About Bellwether Investment Management Inc.
Bellwether is a boutique investment manager that offers tailored investment solutions for affluent investors, foundations, estates and trusts utilizing its proprietary “Disciplined Dividend Growth” Investment Process. Bellwether provides discretionary investment management focused on North American Dividend Growth investing and is dedicated to serving the distinct needs of affluent families. Bellwether’s suite of investment solutions includes Canadian, US and global equity and fixed income strategies. Bellwether is a subsidiary of LPCP, and is registered a portfolio manager in Alberta, British Columbia, Manitoba, Nova Scotia, Ontario, Quebec and Saskatchewan, an exempt market dealer in Alberta, Ontario and Quebec, and an investment fund manager in Ontario and Quebec.
About Crestridge Asset Management Inc.
Crestridge provides discretionary investment management for individuals, trusts and foundations. Crestridge manages client portfolios utilizing an investment philosophy which utilizes equity and fixed income investments as well as Exchange Traded Funds (ETFs). Crestridge is registered as a portfolio manager in Alberta, British Columbia, and Ontario.

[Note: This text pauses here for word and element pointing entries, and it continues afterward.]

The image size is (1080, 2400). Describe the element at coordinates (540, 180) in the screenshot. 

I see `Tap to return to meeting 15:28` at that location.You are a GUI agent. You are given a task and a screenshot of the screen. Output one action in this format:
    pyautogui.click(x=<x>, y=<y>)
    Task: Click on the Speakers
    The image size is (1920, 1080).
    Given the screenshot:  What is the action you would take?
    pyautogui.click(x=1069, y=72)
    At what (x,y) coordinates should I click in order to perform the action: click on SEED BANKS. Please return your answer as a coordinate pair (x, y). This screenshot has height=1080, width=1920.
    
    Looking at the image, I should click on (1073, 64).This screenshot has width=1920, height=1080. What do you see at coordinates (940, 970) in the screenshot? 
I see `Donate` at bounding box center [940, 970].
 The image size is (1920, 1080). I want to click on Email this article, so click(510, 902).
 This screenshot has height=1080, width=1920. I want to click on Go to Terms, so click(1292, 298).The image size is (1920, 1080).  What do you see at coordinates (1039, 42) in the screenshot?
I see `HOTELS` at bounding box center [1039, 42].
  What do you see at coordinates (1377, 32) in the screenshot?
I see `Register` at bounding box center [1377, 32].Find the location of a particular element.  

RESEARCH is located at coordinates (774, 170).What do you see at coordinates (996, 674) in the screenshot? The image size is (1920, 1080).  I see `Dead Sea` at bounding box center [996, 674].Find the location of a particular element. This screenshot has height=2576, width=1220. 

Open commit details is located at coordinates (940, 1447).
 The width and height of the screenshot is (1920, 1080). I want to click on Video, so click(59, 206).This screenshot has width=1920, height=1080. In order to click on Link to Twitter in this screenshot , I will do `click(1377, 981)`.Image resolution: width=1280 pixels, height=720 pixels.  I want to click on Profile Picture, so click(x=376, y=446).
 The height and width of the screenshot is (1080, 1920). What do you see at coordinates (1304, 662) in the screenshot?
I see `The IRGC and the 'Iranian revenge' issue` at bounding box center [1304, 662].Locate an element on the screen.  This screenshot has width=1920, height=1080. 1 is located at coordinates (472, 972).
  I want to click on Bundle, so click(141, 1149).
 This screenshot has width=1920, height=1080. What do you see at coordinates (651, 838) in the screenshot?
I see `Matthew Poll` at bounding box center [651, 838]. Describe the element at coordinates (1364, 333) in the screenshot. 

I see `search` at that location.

For further information, please contact:
Robert Sewell Chief Executive Officer Lorne Park Capital Partners Inc. bob.sewell@lpcp.ca (905) 337-2227
Cautionary Notes
Neither the TSXV nor its Regulation Services Provider (as that term is defined in the policies of the TSXV) accepts responsibility for the adequacy or accuracy of this release.
This news release contains statements which constitute “forward-looking information” within the meaning of applicable securities laws. Forward-looking information may be identified by such terms as “believes”, “anticipates”, “expects”, “estimates”, “may”, “could”, “would”, “will”, “plan”, and other similar expressions. Forward looking information in this news release includes, without limitation, the terms, timing, and completion of the Transaction; the amalgamation of Crestridge and Bellwether; and LPCP’s objectives, goals and future plans. Forward-looking information addresses possible future events, conditions and financial performance based upon management's current expectations, estimates, projections and assumptions. In particular, the forward-looking information contained in this news release reflects assumptions about the timing and results of negotiations, due diligence, and regulatory approvals. Management of LPCP considers the assumptions on which the forward-looking information contained herein are based to be reasonable. However, by its very nature, forward-looking information inherently involves known and unknown risks and uncertainties that may cause actual results to differ materially from those expressed or implied by such information. Such risks include, without limitation, discovery of, or failure to discover, material issues during due diligence; the failure to agree on the final terms of definitive agreement; breach of contract; failure to obtain regulatory approval; and changes in economic conditions, applicable laws or regulations. Accordingly, readers are cautioned not to place undue reliance on forward-looking information. LPCP disclaims any intention or obligation to update or revise any forward-looking information, whether as a result of new information, future events or otherwise, except as required by law.